** ASSIGNMENT **
Among the lines below, copy each one in which "agent" appears.

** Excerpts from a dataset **
◇ ◇ ◇ ◇ ◇

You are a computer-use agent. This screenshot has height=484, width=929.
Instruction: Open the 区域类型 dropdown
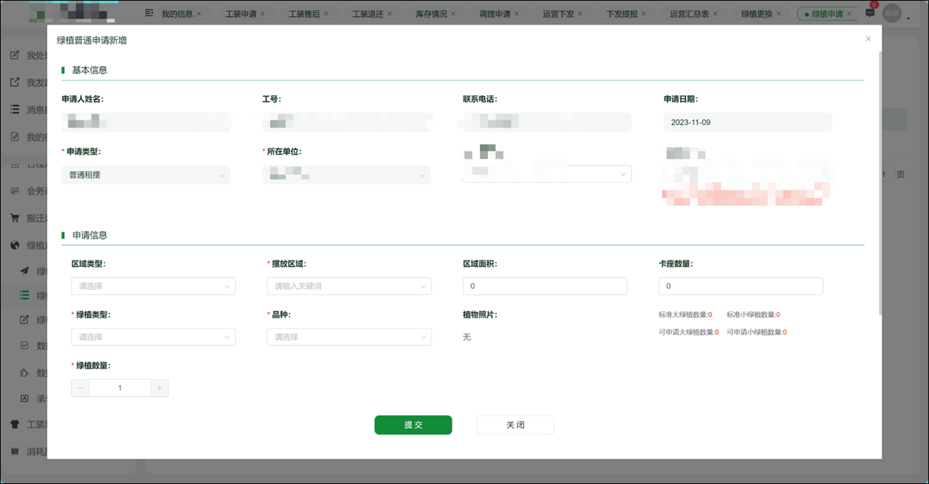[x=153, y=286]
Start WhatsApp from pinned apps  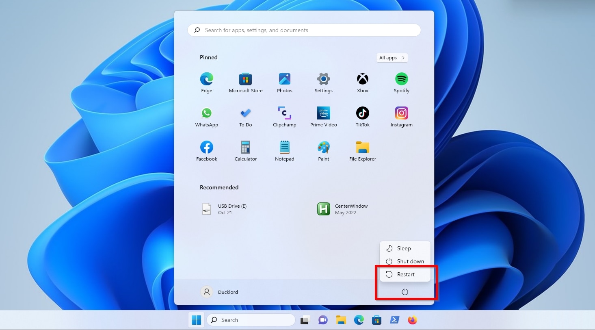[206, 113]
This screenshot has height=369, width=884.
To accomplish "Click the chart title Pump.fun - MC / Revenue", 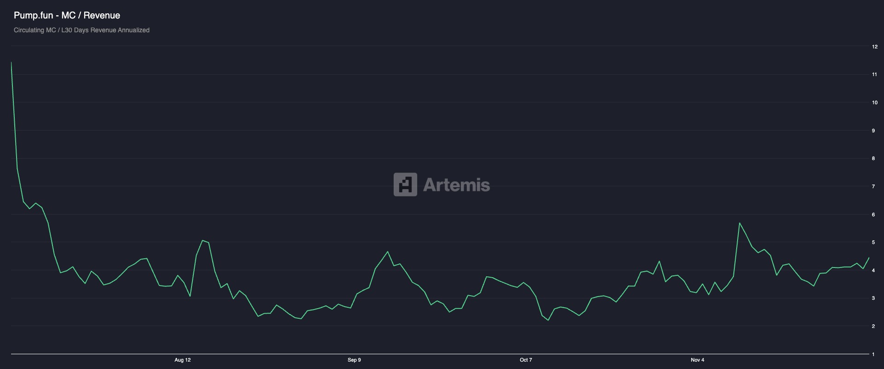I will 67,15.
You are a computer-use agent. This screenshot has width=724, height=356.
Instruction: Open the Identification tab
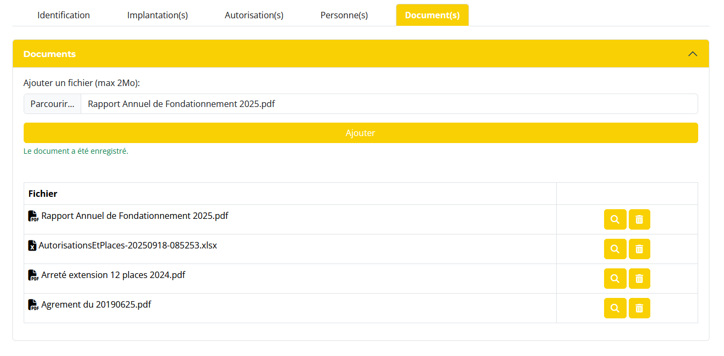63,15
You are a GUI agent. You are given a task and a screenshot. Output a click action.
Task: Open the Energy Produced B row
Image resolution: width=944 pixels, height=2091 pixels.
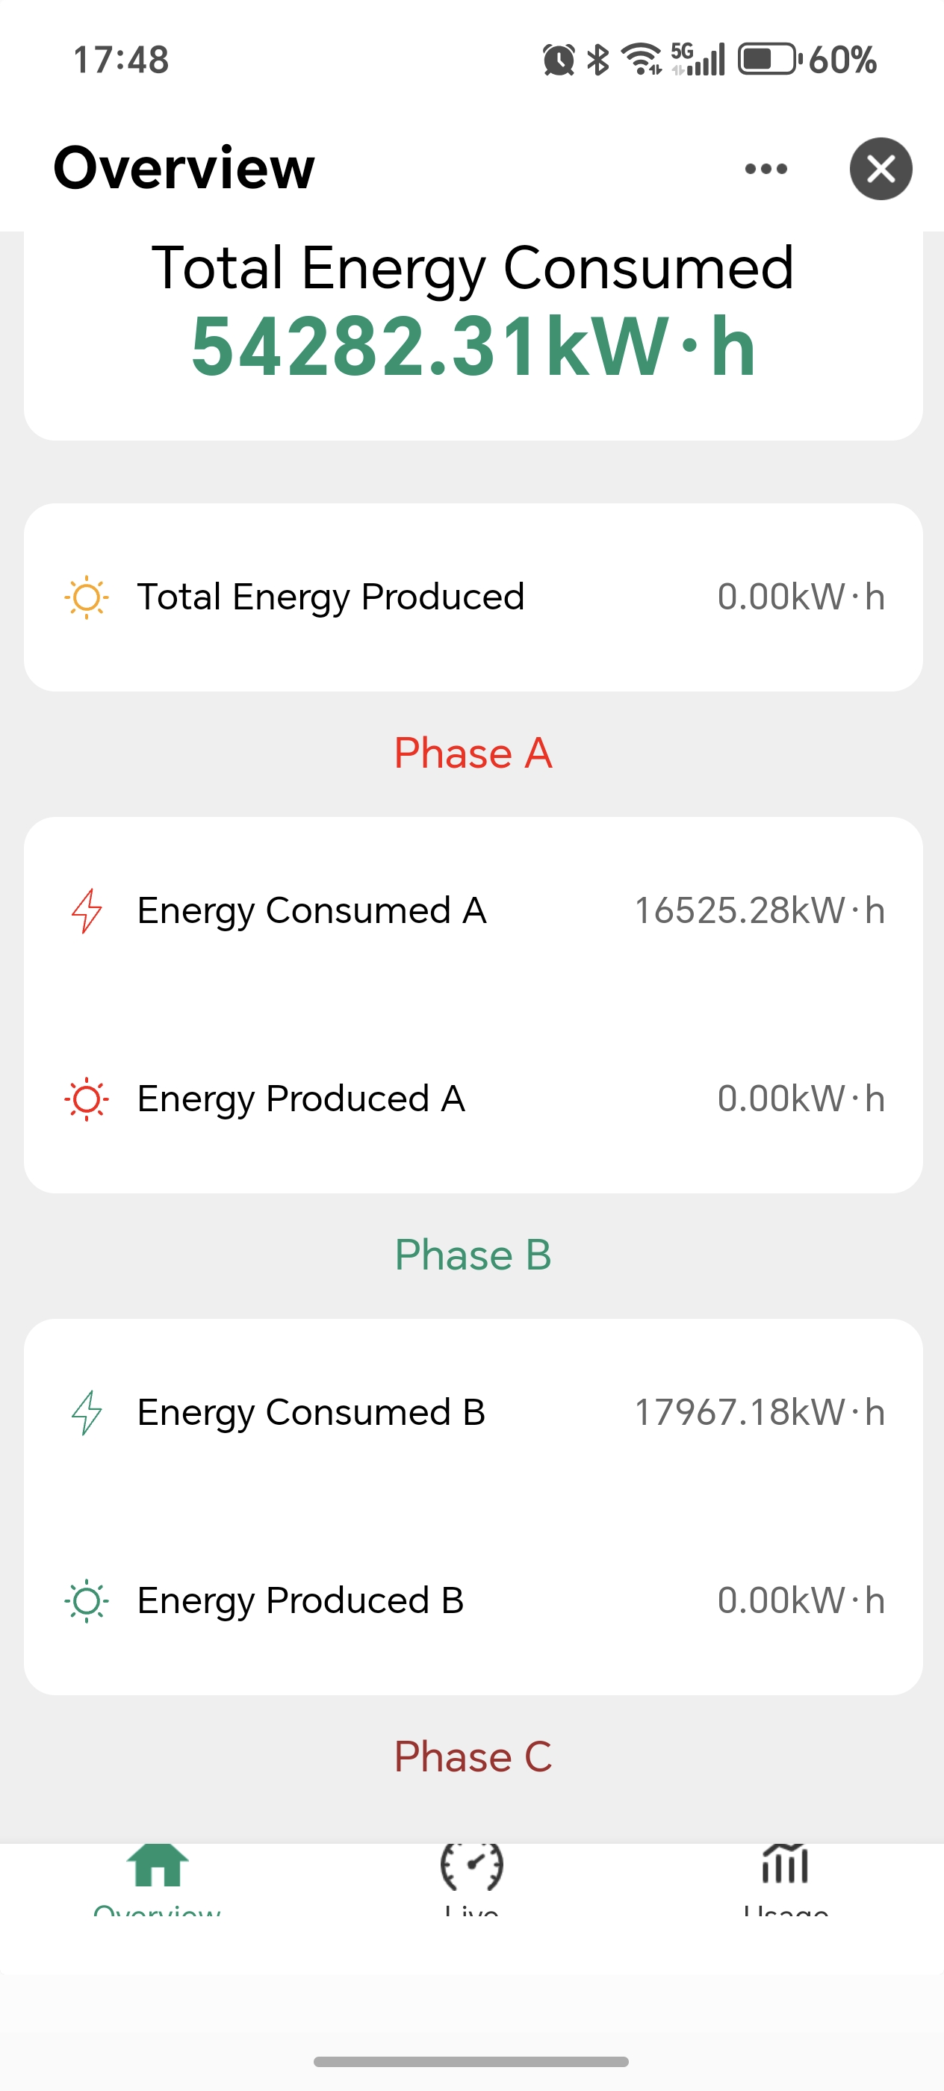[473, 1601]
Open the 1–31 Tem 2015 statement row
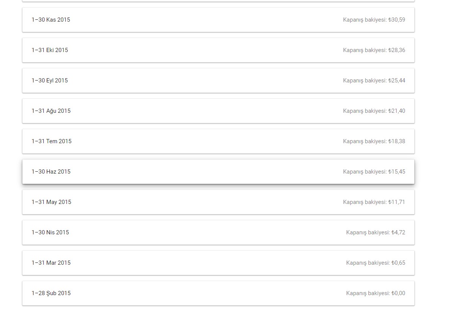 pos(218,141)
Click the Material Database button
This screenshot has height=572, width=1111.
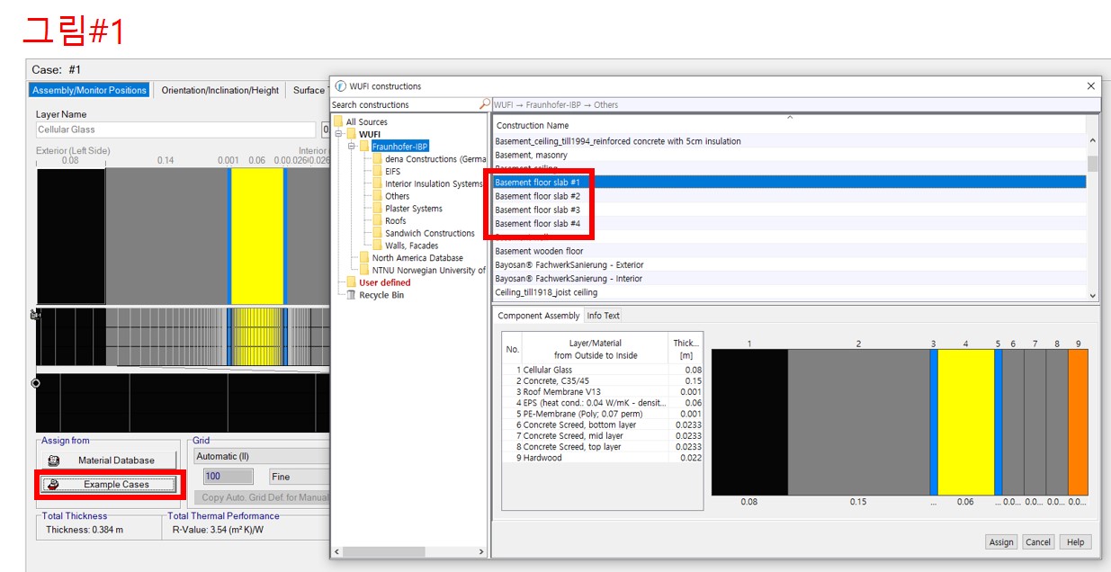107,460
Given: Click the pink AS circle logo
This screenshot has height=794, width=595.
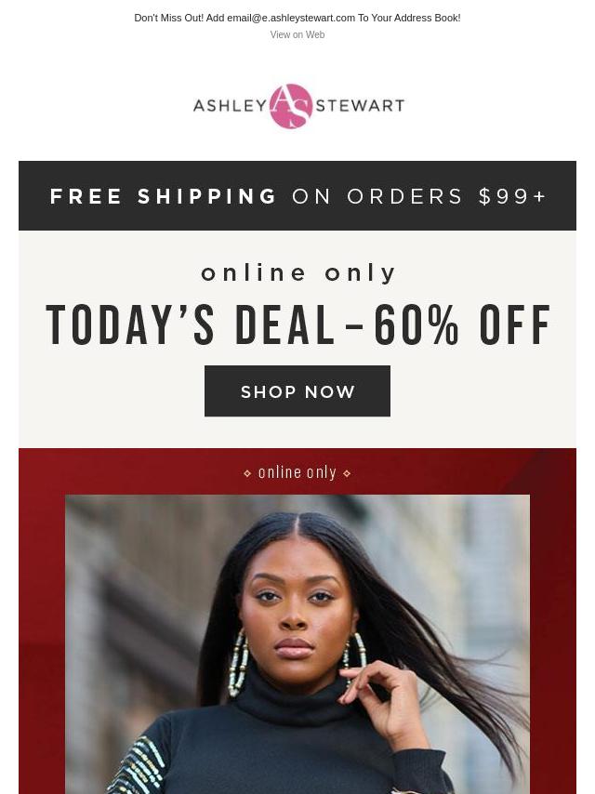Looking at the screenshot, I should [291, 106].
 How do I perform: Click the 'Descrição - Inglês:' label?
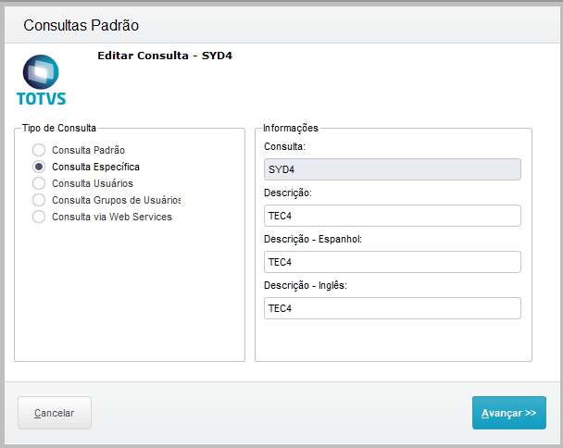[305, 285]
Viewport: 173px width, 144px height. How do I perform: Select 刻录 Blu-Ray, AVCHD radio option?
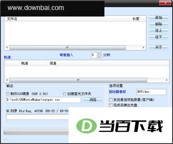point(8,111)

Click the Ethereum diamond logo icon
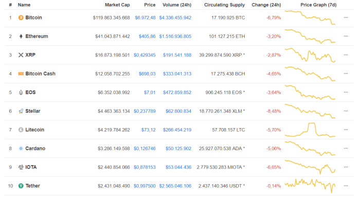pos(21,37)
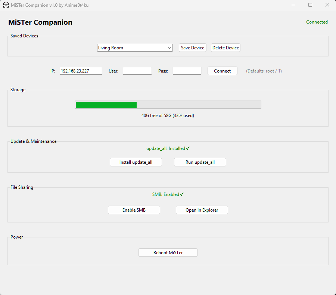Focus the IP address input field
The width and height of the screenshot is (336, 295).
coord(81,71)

◇ ◇ ◇ ◇ ◇

** OUTPUT FOR THIS TASK **
You are a computer-use agent. This screenshot has height=484, width=929.
You are a computer-use agent. This screenshot has width=724, height=356.
You are a GUI agent. You are given a task and a screenshot. Output a click action.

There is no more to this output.